[Target pointing data]
+++

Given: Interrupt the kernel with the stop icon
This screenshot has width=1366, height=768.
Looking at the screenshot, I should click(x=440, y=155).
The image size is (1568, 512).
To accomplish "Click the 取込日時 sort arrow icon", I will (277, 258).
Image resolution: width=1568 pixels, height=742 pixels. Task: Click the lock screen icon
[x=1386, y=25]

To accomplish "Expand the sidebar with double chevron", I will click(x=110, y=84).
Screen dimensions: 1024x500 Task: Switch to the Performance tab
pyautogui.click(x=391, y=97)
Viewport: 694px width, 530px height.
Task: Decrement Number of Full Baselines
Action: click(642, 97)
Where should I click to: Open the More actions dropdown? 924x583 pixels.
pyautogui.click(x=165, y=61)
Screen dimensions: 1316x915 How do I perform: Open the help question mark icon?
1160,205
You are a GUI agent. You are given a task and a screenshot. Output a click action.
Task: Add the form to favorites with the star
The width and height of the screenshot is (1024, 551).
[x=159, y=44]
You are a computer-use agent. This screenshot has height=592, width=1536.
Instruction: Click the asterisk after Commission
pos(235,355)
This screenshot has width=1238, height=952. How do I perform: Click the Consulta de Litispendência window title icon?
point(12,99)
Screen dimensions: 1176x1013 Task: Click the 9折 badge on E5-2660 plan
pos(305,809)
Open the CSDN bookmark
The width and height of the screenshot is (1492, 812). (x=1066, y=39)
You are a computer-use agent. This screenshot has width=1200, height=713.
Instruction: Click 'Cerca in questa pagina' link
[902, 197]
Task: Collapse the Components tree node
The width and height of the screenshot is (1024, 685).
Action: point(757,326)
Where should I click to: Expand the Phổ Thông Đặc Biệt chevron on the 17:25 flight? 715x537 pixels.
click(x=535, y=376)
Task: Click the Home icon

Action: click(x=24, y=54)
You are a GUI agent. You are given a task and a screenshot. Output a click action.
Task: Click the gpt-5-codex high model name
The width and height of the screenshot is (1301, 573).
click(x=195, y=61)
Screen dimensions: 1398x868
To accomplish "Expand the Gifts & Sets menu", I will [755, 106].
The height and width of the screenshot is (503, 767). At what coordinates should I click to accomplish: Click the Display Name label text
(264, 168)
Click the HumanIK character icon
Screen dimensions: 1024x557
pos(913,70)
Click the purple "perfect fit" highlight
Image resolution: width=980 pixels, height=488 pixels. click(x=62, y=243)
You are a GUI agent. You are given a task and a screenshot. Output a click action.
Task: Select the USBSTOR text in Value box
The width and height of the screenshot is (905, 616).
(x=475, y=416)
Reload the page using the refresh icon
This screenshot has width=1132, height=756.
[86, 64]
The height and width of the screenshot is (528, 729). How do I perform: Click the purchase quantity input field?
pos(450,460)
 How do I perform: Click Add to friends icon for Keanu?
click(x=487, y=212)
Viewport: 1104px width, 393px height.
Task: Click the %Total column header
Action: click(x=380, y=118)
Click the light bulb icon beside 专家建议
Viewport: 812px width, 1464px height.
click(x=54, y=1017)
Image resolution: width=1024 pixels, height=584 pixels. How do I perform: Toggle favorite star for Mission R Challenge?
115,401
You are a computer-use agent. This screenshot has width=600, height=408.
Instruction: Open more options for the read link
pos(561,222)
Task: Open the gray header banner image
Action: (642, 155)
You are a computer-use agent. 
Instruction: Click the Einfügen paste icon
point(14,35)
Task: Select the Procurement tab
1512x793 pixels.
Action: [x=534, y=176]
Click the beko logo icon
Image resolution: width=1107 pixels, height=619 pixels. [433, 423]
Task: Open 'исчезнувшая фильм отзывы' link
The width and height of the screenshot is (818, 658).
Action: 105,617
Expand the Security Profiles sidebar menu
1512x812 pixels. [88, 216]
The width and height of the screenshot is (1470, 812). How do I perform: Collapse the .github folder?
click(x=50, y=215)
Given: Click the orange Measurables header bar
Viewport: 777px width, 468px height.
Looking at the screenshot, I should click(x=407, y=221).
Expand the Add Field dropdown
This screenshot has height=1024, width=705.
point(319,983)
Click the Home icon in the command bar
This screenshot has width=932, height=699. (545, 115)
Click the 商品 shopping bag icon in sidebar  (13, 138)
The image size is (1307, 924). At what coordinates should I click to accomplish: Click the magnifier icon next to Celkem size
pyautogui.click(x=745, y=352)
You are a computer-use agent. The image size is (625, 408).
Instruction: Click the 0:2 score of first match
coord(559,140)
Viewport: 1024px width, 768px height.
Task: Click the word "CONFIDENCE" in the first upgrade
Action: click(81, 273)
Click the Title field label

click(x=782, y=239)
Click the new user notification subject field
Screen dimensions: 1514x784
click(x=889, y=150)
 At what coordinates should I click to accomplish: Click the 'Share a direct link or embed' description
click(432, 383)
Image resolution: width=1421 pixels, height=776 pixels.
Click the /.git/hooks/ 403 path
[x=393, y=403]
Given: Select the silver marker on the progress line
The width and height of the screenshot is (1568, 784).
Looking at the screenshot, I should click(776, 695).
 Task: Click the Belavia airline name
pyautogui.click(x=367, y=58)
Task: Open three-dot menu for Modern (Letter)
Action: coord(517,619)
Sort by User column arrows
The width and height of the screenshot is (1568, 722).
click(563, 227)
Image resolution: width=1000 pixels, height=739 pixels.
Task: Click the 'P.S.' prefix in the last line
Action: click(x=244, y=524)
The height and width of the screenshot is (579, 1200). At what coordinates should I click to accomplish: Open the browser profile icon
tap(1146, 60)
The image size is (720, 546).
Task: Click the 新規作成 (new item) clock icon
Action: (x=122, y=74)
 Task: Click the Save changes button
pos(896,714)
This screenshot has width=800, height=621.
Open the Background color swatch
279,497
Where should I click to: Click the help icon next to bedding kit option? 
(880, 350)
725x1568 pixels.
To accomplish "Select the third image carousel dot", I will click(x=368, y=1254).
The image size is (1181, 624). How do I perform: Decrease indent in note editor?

+++

--- WORK TO COMPLETE ---
Rewrite all of the data above, swapping every "Where should I click to" for "Which spot should I click to" and leaving everything else unchanged.

--- RESULT OF THIS TASK ---
Given: Interrupt the kernel with the stop icon
This screenshot has width=1366, height=768.
Looking at the screenshot, I should click(x=440, y=155).
The image size is (1568, 512).
To accomplish "Click the 取込日時 sort arrow icon", I will (277, 258).
Image resolution: width=1568 pixels, height=742 pixels. Task: Click the lock screen icon
[x=1386, y=25]

To accomplish "Expand the sidebar with double chevron", I will click(x=110, y=84).
Screen dimensions: 1024x500 Task: Switch to the Performance tab
pyautogui.click(x=391, y=97)
Viewport: 694px width, 530px height.
Task: Decrement Number of Full Baselines
Action: click(642, 97)
Which spot should I click to: Open the More actions dropdown? 924x583 pixels.
pyautogui.click(x=165, y=61)
Screen dimensions: 1316x915 How do I perform: Open the help question mark icon?
1160,205
You are a GUI agent. You are given a task and a screenshot. Output a click action.
Task: Add the form to favorites with the star
The width and height of the screenshot is (1024, 551).
[x=159, y=44]
You are a computer-use agent. This screenshot has height=592, width=1536.
Instruction: Click the asterisk after Commission
pos(235,355)
This screenshot has width=1238, height=952. How do I perform: Click the Consulta de Litispendência window title icon?
point(12,99)
Screen dimensions: 1176x1013 Task: Click the 9折 badge on E5-2660 plan
pos(305,809)
Open the CSDN bookmark
The width and height of the screenshot is (1492, 812). (x=1066, y=39)
You are a computer-use agent. This screenshot has width=1200, height=713.
Instruction: Click 'Cerca in questa pagina' link
[902, 197]
Task: Collapse the Components tree node
The width and height of the screenshot is (1024, 685).
Action: point(757,326)
Which spot should I click to: Expand the Phổ Thông Đặc Biệt chevron on the 17:25 flight? 715x537 pixels.
click(x=535, y=376)
Task: Click the Home icon

Action: click(x=24, y=54)
You are a GUI agent. You are given a task and a screenshot. Output a click action.
Task: Click the gpt-5-codex high model name
The width and height of the screenshot is (1301, 573).
click(x=195, y=61)
Screen dimensions: 1398x868
To accomplish "Expand the Gifts & Sets menu", I will [755, 106].
The height and width of the screenshot is (503, 767). At what coordinates should I click to accomplish: Click the Display Name label text
(264, 168)
Click the HumanIK character icon
Screen dimensions: 1024x557
pos(913,70)
Click the purple "perfect fit" highlight
Image resolution: width=980 pixels, height=488 pixels. click(x=62, y=243)
You are a GUI agent. You are given a task and a screenshot. Output a click action.
Task: Select the USBSTOR text in Value box
The width and height of the screenshot is (905, 616).
(x=475, y=416)
Reload the page using the refresh icon
This screenshot has width=1132, height=756.
[86, 64]
The height and width of the screenshot is (528, 729). How do I perform: Click the purchase quantity input field?
pos(450,460)
 How do I perform: Click Add to friends icon for Keanu?
click(x=487, y=212)
Viewport: 1104px width, 393px height.
Task: Click the %Total column header
Action: click(x=380, y=118)
Click the light bulb icon beside 专家建议
Viewport: 812px width, 1464px height.
click(x=54, y=1017)
Image resolution: width=1024 pixels, height=584 pixels. How do I perform: Toggle favorite star for Mission R Challenge?
115,401
You are a computer-use agent. This screenshot has width=600, height=408.
Instruction: Open more options for the read link
pos(561,222)
Task: Open the gray header banner image
Action: (642, 155)
You are a computer-use agent. 
Instruction: Click the Einfügen paste icon
point(14,35)
Task: Select the Procurement tab
1512x793 pixels.
Action: [x=534, y=176]
Click the beko logo icon
Image resolution: width=1107 pixels, height=619 pixels. [433, 423]
Task: Open 'исчезнувшая фильм отзывы' link
The width and height of the screenshot is (818, 658).
Action: 105,617
Expand the Security Profiles sidebar menu
1512x812 pixels. [88, 216]
The width and height of the screenshot is (1470, 812). How do I perform: Collapse the .github folder?
click(x=50, y=215)
Given: Click the orange Measurables header bar
Viewport: 777px width, 468px height.
Looking at the screenshot, I should click(x=407, y=221).
Expand the Add Field dropdown
This screenshot has height=1024, width=705.
point(319,983)
Click the Home icon in the command bar
This screenshot has width=932, height=699. (545, 115)
Click the 商品 shopping bag icon in sidebar  (13, 138)
The image size is (1307, 924). At what coordinates should I click to accomplish: Click the magnifier icon next to Celkem size
pyautogui.click(x=745, y=352)
You are a computer-use agent. The image size is (625, 408).
Instruction: Click the 0:2 score of first match
coord(559,140)
Viewport: 1024px width, 768px height.
Task: Click the word "CONFIDENCE" in the first upgrade
Action: click(81, 273)
Click the Title field label

click(x=782, y=239)
Click the new user notification subject field
Screen dimensions: 1514x784
click(x=889, y=150)
 At what coordinates should I click to accomplish: Click the 'Share a direct link or embed' description
click(432, 383)
Image resolution: width=1421 pixels, height=776 pixels.
Click the /.git/hooks/ 403 path
[x=393, y=403]
Given: Select the silver marker on the progress line
The width and height of the screenshot is (1568, 784).
Looking at the screenshot, I should click(776, 695).
 Task: Click the Belavia airline name
pyautogui.click(x=367, y=58)
Task: Open three-dot menu for Modern (Letter)
Action: coord(517,619)
Sort by User column arrows
The width and height of the screenshot is (1568, 722).
click(563, 227)
Image resolution: width=1000 pixels, height=739 pixels.
Task: Click the 'P.S.' prefix in the last line
Action: click(x=244, y=524)
The height and width of the screenshot is (579, 1200). At what coordinates should I click to accomplish: Open the browser profile icon
tap(1146, 60)
The image size is (720, 546).
Task: Click the 新規作成 (new item) clock icon
Action: (x=122, y=74)
 Task: Click the Save changes button
pos(896,714)
This screenshot has width=800, height=621.
Open the Background color swatch
279,497
Which spot should I click to: Click the help icon next to bedding kit option? 
(880, 350)
725x1568 pixels.
To accomplish "Select the third image carousel dot", I will click(x=368, y=1254).
The image size is (1181, 624). How do I perform: Decrease indent in note editor?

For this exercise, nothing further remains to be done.